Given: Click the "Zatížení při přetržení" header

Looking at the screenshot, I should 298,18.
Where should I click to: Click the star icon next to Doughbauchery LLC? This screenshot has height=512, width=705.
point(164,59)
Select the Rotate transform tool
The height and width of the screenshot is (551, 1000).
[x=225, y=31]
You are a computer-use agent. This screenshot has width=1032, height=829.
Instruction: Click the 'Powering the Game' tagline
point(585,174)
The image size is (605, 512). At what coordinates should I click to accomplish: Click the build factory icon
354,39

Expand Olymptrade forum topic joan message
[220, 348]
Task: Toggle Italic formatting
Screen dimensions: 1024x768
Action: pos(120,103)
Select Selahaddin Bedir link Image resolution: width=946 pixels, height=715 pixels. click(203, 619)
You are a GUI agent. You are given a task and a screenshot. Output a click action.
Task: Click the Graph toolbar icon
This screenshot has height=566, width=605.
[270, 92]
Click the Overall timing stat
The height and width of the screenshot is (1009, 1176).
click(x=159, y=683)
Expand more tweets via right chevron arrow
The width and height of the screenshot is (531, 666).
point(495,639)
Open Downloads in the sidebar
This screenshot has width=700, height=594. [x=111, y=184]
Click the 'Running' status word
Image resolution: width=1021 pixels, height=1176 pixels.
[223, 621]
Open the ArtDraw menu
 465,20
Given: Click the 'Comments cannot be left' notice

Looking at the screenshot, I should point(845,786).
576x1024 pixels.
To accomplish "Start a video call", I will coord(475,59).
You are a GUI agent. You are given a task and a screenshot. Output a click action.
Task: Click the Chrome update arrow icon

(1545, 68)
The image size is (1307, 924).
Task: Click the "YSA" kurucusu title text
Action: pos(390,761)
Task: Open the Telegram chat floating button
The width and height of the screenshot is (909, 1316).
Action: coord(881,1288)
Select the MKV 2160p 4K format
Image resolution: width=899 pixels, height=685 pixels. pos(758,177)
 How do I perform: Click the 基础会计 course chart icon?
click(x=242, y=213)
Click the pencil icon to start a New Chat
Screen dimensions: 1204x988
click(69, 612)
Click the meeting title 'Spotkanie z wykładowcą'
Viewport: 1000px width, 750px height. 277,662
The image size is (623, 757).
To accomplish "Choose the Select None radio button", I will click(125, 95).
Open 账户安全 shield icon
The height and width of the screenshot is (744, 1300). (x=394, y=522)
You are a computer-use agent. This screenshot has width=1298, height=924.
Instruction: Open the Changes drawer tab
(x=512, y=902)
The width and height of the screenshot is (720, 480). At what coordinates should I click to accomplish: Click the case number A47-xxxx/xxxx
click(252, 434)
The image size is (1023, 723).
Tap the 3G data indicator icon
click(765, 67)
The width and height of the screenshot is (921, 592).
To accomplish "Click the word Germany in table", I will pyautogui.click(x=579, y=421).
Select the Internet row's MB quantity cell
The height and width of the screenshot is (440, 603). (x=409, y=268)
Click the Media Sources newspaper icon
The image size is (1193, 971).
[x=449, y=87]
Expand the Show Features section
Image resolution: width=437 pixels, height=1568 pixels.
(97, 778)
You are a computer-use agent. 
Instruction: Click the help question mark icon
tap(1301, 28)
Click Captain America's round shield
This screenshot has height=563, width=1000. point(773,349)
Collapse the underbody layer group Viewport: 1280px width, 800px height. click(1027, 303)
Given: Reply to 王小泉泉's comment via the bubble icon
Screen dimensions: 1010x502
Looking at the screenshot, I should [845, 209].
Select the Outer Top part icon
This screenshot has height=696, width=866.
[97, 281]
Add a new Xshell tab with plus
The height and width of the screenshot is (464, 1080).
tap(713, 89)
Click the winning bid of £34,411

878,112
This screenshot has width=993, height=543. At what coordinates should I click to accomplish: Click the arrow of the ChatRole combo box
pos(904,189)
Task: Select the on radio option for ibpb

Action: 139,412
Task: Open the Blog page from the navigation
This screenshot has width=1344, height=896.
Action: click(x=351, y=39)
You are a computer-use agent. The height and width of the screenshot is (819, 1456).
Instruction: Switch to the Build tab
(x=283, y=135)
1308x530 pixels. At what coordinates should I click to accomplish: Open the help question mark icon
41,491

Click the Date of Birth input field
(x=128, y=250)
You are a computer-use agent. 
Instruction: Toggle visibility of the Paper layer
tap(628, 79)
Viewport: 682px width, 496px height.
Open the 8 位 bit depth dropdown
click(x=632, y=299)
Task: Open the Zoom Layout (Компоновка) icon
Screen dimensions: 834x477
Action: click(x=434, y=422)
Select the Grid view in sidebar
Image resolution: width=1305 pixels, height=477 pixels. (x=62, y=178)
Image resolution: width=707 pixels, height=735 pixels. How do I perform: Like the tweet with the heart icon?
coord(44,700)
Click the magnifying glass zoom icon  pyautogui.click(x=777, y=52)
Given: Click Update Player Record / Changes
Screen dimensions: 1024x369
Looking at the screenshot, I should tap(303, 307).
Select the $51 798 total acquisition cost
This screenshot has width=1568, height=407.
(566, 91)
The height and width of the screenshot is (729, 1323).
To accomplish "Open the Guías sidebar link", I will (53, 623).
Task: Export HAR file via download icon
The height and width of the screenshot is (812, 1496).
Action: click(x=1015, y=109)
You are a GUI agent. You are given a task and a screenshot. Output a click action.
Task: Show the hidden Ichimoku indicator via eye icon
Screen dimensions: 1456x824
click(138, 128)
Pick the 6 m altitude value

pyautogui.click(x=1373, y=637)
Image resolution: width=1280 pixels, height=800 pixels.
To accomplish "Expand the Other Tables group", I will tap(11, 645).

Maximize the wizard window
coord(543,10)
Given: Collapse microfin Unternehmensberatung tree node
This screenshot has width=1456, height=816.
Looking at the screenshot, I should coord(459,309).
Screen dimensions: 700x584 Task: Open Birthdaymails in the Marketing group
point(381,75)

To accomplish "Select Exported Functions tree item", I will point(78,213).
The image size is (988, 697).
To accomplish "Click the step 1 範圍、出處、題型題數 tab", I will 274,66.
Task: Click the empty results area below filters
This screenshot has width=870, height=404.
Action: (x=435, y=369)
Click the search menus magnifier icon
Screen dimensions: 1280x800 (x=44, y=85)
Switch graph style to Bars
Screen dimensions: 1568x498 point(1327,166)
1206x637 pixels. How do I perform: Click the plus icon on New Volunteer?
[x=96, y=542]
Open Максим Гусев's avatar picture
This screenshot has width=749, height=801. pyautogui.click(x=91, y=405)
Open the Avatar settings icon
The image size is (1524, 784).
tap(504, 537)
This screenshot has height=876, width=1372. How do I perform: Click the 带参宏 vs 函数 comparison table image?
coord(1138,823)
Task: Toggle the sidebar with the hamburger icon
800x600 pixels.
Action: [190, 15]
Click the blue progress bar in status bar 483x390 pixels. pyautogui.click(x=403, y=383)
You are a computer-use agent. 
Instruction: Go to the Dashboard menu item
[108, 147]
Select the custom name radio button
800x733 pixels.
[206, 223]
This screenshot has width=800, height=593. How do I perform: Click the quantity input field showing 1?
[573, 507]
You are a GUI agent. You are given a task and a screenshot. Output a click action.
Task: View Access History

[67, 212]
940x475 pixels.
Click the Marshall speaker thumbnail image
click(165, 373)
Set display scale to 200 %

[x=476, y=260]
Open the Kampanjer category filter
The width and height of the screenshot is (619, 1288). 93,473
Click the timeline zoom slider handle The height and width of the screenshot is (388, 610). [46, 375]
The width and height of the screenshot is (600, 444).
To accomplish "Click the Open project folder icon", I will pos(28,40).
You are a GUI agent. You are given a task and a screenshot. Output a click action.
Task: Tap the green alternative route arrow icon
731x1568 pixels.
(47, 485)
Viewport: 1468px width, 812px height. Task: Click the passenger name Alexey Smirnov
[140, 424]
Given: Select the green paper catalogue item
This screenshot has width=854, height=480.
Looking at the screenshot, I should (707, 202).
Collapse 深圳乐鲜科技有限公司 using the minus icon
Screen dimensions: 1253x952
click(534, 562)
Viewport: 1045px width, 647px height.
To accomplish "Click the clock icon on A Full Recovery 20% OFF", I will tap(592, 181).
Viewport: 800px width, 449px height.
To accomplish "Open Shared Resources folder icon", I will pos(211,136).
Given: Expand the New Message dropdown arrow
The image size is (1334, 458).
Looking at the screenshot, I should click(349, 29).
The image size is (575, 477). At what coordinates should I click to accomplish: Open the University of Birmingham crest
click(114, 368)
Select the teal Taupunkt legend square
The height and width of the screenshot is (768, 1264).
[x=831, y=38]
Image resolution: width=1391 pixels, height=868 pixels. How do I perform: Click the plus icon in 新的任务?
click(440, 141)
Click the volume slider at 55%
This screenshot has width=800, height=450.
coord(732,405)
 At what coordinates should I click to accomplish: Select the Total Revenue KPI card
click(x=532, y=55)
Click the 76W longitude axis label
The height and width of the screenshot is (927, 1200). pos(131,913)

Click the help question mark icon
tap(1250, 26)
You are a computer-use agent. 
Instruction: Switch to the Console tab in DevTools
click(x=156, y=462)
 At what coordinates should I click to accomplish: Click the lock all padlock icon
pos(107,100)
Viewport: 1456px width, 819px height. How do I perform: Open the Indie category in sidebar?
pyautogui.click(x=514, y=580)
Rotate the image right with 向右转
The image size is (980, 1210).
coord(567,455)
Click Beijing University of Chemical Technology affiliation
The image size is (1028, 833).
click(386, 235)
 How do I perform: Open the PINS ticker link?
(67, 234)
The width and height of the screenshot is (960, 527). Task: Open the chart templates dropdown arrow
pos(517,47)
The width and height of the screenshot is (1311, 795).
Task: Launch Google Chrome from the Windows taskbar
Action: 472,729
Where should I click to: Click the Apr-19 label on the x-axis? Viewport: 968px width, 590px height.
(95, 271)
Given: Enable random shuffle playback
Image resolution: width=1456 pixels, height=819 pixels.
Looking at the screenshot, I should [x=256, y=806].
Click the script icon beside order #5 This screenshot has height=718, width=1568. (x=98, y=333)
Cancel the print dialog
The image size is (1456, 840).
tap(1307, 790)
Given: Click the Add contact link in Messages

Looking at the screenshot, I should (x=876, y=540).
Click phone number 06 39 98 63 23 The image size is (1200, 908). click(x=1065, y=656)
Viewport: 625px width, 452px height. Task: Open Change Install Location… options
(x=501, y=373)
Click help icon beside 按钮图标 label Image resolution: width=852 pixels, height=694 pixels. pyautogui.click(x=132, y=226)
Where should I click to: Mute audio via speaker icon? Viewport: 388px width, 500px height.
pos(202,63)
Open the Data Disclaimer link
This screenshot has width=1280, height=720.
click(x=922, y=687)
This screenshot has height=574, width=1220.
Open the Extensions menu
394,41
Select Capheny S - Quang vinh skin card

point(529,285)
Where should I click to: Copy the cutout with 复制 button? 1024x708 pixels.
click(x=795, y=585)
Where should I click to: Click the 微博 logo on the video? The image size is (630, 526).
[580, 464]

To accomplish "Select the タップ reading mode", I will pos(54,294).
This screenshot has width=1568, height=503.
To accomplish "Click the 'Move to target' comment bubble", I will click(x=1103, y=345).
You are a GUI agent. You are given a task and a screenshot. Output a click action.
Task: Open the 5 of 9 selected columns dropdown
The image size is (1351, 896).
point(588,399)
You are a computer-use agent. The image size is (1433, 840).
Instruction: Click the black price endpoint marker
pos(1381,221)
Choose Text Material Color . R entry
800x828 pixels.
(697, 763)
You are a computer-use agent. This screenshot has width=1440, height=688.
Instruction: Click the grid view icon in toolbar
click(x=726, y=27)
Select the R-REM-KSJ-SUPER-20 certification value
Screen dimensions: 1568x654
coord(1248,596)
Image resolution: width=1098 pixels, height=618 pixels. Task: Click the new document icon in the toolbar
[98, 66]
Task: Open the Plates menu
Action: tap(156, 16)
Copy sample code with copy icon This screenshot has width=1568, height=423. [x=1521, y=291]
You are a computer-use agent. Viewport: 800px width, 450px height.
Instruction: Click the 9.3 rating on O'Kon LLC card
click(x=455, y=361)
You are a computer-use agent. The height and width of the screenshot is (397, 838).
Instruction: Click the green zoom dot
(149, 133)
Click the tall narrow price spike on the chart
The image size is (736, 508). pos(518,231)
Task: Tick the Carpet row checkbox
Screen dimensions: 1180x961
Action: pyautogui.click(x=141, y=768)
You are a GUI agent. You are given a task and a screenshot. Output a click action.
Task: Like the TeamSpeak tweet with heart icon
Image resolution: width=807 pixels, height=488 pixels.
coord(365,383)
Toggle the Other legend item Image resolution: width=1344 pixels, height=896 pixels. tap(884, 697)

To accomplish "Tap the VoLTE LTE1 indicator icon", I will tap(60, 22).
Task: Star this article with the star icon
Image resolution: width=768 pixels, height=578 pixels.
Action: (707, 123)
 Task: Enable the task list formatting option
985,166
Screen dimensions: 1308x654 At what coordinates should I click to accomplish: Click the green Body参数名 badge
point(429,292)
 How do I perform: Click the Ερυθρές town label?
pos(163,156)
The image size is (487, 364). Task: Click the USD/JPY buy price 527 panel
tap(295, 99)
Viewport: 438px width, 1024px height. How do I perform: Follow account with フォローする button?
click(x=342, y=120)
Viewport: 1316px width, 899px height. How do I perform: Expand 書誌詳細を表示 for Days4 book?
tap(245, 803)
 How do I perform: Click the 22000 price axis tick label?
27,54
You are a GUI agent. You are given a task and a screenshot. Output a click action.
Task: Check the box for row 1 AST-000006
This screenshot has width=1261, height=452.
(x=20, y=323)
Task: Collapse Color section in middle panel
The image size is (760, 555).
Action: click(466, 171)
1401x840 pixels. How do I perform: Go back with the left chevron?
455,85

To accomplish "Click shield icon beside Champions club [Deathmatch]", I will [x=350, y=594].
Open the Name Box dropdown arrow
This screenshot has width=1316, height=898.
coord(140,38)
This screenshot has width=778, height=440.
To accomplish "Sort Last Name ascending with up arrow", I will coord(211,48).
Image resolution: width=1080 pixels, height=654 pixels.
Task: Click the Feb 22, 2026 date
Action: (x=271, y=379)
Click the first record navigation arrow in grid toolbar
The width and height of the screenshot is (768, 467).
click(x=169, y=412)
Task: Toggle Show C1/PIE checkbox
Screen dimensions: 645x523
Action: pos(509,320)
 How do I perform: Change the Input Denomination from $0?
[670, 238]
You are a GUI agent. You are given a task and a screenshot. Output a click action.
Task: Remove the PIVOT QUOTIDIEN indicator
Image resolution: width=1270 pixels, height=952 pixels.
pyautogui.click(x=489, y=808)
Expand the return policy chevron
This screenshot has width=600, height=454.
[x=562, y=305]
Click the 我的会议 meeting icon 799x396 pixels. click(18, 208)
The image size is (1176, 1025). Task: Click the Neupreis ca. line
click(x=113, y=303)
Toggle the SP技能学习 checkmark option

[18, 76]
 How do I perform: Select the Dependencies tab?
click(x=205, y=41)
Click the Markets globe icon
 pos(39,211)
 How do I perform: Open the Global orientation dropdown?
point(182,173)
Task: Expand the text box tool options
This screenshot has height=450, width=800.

----------------------------------------

__Stated exercise__: Rewrite the records as a numbered list, from the first line of the records through the line containing "point(495,639)", leaving out blank lines.

__Complete output__:
1. Given: Click the "Zatížení při přetržení" header
2. Looking at the screenshot, I should 298,18.
3. Where should I click to: Click the star icon next to Doughbauchery LLC? This screenshot has height=512, width=705.
4. point(164,59)
5. Select the Rotate transform tool
6. The height and width of the screenshot is (551, 1000).
7. [x=225, y=31]
8. You are a computer-use agent. This screenshot has width=1032, height=829.
9. Instruction: Click the 'Powering the Game' tagline
10. point(585,174)
11. The image size is (605, 512). At what coordinates should I click to accomplish: Click the build factory icon
12. 354,39
13. Expand Olymptrade forum topic joan message
14. [220, 348]
15. Task: Toggle Italic formatting
16. Screen dimensions: 1024x768
17. Action: pos(120,103)
18. Select Selahaddin Bedir link Image resolution: width=946 pixels, height=715 pixels. click(203, 619)
19. You are a GUI agent. You are given a task and a screenshot. Output a click action.
20. Task: Click the Graph toolbar icon
21. This screenshot has height=566, width=605.
22. [270, 92]
23. Click the Overall timing stat
24. The height and width of the screenshot is (1009, 1176).
25. click(x=159, y=683)
26. Expand more tweets via right chevron arrow
27. The width and height of the screenshot is (531, 666).
28. point(495,639)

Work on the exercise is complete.